Cross Island Line: Impact on nature to be studied

A STUDY to investigate the environmental impact of the Cross Island Line (CRL) on Singapore's largest nature reserve will begin next year.

The Land Transport Authority (LTA) yesterday said it will call a tender in the first quarter of next year for the assessment, which will help it decide if this MRT line should pass through the Central Catchment Nature Reserve or skirt around it.

Apart from investigating the impact of possible alignments, the consultant will also have to suggest how to reduce any possible negative impact and come up with guidelines on suitable ways to carry out works such as soil investigation in the reserve.

LTA chief executive Chew Hock Yong stressed that no decision on the CRL's route will be made until this assessment and other studies are completed.

Announced in January, the 50km, fully underground CRL, which will connect Jurong to Changi, is targeted to be ready in 2030.

Nature and environment groups soon raised concerns that works for the MRT line could cause irreparable damage to the nature reserve, which they say has a unique, complex and highly sensitive ecosystem. The area that could be affected is near the MacRitchie Reservoir.

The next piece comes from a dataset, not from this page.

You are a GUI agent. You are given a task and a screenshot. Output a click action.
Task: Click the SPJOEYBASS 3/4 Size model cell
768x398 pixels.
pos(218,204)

In July, the Nature Society (Singapore) released a 40-page paper that suggested running the line around the reserve to reduce damage to its ecosystem.

After several meetings with the LTA, the nature groups have agreed to help define the questions that the consultant needs to answer as part of the environmental impact assessment.

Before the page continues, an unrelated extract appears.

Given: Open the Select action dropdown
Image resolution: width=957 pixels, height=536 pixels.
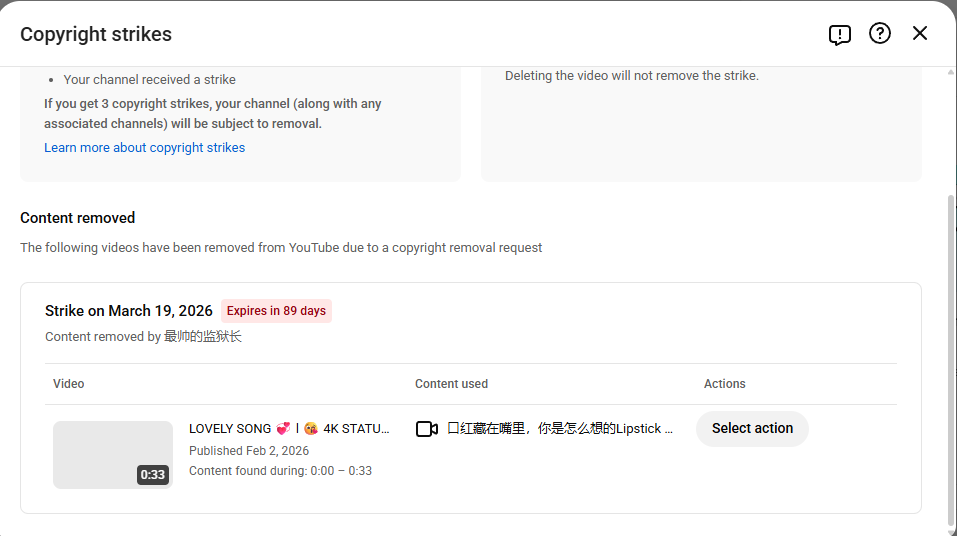Looking at the screenshot, I should (752, 429).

Nature Society spokesman Tony O'Dempsey said the groups will help ensure that there is a "realistic assessment" of the impact of physical works on the reserve.

Mr Subaraj Rajathurai, director of Strix Wildlife Consultancy, said the groups are now collating available literature and research on the reserve's ecology for the study, to ensure that the assessment is "very comprehensive".

"We have to be careful to cover all bases. The nature groups involve many people who have spent many years in the reserve. We know the sensitivities that need to be looked at and the flora and fauna that are at risk."

While the nature groups favour a route which goes around the south of the reserve, some residents in the Thomson area are worried about how the CRL may affect their homes.

Thomson-Toa Payoh Citizens Consultative Committee chairman Ronald Lim noted the area will soon see the start of three other major projects - a deep cable tunnel project, the Thomson Line and the North-South Expressway.

"If the CRL is also built in the area, residents have to put up with the inconvenience for up to 15 years. And who knows if acquisitions may be required?" he said.

He hopes the LTA study will also take into account the urban impact of the CRL.

The assessment, which will take up to two years, is expected to be completed in 2016. That will be followed by an 18-month engineering feasibility study on the possible routes.

After that, LTA will consider all the relevant factors, from the environment to travel time and cost, before deciding on the route. Said Mr Chew: "The findings will guide us in making a considered decision on which option best serves the interests of the public."